§ **RECORDED DATA**:
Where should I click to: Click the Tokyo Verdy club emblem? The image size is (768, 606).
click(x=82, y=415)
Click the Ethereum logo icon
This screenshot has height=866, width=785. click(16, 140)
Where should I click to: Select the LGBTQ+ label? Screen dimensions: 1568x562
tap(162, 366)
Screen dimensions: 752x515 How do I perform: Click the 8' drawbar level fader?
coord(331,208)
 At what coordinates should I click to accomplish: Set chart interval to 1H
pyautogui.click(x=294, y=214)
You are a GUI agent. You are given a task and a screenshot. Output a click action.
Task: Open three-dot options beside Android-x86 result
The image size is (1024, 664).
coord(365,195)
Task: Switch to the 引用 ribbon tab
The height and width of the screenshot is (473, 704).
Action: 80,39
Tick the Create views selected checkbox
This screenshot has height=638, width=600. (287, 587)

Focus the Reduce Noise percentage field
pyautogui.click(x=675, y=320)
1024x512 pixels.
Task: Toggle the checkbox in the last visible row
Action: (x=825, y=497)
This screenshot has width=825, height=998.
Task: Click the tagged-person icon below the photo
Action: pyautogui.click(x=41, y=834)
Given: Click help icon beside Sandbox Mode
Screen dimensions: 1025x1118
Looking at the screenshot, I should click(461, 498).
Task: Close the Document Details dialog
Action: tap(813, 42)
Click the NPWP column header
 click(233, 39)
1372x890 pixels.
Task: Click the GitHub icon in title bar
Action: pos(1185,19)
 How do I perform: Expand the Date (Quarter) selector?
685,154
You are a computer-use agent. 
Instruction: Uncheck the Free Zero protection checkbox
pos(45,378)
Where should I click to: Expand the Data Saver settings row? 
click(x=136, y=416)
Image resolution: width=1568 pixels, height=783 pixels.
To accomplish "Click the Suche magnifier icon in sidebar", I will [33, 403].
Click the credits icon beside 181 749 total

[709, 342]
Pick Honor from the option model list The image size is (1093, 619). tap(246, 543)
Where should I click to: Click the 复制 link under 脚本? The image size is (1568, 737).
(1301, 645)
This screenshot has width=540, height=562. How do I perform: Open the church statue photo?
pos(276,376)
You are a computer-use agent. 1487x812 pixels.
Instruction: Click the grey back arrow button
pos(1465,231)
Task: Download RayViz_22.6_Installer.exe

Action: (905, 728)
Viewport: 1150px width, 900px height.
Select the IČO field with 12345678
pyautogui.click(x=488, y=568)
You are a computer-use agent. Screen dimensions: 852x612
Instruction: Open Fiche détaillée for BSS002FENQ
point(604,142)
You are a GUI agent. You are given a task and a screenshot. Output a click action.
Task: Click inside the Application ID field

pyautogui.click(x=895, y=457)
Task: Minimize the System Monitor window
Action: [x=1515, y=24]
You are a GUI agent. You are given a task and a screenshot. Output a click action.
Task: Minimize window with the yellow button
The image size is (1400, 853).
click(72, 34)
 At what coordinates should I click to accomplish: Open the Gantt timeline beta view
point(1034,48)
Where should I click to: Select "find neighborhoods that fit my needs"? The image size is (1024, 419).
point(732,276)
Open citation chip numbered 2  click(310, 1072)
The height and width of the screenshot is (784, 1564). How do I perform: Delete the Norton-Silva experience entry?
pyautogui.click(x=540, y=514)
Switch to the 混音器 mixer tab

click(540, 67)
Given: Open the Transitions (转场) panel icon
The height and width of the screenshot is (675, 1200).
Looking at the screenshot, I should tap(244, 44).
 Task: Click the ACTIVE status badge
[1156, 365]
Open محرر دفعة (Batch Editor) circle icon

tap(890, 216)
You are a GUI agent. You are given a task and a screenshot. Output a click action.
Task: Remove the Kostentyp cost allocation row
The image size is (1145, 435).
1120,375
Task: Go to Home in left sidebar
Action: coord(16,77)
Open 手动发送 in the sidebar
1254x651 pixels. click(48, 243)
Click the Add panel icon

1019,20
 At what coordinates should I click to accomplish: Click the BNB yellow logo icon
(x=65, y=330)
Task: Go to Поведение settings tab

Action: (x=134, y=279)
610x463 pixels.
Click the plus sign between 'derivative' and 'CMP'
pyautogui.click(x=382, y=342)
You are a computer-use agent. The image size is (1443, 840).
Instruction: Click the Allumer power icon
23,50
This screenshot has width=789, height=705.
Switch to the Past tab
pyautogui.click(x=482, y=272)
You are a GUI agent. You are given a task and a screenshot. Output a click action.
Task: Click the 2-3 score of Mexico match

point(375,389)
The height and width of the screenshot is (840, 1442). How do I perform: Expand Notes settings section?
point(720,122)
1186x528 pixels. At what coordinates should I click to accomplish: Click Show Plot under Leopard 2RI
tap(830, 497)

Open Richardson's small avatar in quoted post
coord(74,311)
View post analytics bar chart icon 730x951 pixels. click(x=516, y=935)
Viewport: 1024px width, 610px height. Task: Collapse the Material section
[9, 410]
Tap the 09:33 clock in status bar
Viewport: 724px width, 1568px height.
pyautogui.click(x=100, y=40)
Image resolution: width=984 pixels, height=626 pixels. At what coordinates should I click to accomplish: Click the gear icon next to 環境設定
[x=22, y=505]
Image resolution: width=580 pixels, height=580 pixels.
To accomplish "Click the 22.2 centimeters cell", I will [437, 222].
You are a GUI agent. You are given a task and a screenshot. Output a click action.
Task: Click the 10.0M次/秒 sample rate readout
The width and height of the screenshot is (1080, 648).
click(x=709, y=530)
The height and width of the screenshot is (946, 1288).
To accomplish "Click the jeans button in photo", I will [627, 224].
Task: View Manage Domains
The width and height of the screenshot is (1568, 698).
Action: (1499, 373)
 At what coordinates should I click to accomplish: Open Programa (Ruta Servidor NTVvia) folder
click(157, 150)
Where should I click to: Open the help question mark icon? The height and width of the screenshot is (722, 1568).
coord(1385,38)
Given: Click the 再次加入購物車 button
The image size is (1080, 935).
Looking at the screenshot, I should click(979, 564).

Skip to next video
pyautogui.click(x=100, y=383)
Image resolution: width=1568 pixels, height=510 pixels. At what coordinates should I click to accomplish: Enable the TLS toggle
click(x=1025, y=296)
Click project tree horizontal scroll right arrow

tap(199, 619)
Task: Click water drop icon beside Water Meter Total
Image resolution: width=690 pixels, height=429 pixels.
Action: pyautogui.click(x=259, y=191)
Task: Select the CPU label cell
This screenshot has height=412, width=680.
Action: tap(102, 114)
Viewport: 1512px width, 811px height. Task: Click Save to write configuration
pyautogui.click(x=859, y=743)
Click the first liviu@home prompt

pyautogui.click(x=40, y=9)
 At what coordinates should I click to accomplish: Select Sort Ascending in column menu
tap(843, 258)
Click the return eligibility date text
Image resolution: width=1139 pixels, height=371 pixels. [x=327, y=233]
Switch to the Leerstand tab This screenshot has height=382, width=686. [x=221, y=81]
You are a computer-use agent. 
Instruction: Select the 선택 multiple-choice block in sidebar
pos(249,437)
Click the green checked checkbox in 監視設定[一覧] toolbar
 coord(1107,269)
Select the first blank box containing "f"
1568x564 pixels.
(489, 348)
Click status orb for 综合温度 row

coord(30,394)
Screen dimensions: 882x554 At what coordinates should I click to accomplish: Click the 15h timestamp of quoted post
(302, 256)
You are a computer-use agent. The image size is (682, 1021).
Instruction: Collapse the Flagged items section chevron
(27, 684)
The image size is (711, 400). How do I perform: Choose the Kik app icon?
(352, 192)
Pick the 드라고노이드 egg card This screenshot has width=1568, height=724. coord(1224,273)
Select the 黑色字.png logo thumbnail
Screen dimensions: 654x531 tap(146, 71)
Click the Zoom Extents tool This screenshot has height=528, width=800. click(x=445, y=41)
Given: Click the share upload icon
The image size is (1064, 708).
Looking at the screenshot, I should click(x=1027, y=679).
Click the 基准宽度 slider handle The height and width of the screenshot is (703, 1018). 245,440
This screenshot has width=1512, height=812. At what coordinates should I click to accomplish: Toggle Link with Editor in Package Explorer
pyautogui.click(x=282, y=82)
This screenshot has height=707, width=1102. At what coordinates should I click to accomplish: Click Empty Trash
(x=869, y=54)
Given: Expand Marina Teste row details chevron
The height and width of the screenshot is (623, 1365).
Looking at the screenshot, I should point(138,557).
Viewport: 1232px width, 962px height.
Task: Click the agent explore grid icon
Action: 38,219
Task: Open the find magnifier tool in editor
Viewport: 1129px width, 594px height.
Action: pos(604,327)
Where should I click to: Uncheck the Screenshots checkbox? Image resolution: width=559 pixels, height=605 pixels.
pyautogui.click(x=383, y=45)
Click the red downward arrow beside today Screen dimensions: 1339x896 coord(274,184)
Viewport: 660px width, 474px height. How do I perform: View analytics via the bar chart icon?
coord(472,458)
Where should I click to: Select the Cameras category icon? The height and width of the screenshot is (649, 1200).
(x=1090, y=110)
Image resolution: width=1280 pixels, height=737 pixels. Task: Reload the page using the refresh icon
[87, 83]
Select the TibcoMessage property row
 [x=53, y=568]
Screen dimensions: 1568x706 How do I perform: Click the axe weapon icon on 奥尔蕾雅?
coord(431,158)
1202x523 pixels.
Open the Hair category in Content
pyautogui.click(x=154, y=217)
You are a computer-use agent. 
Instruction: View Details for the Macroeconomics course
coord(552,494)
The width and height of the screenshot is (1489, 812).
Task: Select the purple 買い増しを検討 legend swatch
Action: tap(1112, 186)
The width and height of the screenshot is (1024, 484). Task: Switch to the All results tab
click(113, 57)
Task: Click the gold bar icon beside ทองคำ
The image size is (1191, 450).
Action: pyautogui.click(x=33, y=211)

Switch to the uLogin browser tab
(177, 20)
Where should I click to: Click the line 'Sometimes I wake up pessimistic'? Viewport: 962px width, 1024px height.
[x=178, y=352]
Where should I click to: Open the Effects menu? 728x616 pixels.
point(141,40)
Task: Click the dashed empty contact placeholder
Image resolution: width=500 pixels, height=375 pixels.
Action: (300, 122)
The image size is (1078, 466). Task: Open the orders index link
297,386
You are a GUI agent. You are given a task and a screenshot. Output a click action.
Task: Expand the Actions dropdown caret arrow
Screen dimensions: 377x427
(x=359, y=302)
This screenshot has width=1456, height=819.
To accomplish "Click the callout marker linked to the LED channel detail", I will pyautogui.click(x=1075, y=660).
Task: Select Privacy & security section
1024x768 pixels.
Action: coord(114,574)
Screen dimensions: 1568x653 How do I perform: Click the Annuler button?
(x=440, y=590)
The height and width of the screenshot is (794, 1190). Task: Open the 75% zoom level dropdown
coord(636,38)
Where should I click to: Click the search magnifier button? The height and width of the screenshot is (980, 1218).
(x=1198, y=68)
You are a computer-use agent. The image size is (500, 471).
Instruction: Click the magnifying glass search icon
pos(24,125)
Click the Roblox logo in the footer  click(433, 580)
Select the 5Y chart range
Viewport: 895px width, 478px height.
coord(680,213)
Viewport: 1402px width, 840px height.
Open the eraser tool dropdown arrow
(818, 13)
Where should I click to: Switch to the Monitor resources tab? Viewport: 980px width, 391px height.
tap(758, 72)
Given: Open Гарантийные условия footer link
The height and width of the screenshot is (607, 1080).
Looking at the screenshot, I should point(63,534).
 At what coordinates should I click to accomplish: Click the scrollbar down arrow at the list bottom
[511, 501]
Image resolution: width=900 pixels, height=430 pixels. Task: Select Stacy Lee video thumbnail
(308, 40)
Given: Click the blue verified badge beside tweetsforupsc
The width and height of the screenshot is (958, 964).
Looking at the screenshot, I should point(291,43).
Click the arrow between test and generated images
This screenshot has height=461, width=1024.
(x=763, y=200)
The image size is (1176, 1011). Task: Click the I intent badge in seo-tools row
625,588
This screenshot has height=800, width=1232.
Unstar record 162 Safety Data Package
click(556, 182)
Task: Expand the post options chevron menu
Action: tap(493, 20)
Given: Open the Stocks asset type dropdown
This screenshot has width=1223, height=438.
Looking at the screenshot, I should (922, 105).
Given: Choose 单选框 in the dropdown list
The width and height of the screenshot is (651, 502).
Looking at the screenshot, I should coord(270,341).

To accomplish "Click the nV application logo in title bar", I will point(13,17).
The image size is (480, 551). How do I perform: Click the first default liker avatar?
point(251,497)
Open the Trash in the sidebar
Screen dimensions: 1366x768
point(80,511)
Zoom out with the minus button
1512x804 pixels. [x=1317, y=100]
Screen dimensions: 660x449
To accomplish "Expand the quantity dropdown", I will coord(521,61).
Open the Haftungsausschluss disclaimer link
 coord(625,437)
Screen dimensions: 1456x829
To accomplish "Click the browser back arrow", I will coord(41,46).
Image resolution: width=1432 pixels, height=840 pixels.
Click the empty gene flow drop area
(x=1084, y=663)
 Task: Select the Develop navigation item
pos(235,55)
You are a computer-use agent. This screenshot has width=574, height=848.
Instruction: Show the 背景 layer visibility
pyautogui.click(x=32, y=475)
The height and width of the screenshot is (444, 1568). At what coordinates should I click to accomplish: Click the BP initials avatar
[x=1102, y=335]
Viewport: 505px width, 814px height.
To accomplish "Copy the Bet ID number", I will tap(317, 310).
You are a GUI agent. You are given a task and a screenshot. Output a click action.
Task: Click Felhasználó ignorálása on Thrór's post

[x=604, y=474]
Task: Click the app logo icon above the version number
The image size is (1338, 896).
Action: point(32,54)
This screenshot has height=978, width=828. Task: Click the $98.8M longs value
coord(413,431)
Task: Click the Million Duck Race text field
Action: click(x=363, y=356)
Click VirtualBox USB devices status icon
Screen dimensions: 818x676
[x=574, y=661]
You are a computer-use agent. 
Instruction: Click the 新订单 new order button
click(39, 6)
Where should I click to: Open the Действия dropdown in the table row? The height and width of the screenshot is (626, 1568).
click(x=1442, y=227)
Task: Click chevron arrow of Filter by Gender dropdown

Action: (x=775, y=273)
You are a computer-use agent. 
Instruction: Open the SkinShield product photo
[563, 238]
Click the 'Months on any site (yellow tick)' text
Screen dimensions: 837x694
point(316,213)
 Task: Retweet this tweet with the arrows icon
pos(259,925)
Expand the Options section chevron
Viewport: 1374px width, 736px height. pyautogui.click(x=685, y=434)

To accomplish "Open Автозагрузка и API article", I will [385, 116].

§ **PROBLEM DETAILS**:
Extract from the listing above the lines between the line containing "The height and width of the screenshot is (607, 1080)." and the line containing "Given: Click the blue", keeping both of those lines. Output nothing else.

§ **PROBLEM SOLUTION**:
The height and width of the screenshot is (607, 1080).
Looking at the screenshot, I should point(63,534).
 At what coordinates should I click to accomplish: Click the scrollbar down arrow at the list bottom
[511, 501]
Image resolution: width=900 pixels, height=430 pixels. Task: Select Stacy Lee video thumbnail
(308, 40)
Given: Click the blue verified badge beside tweetsforupsc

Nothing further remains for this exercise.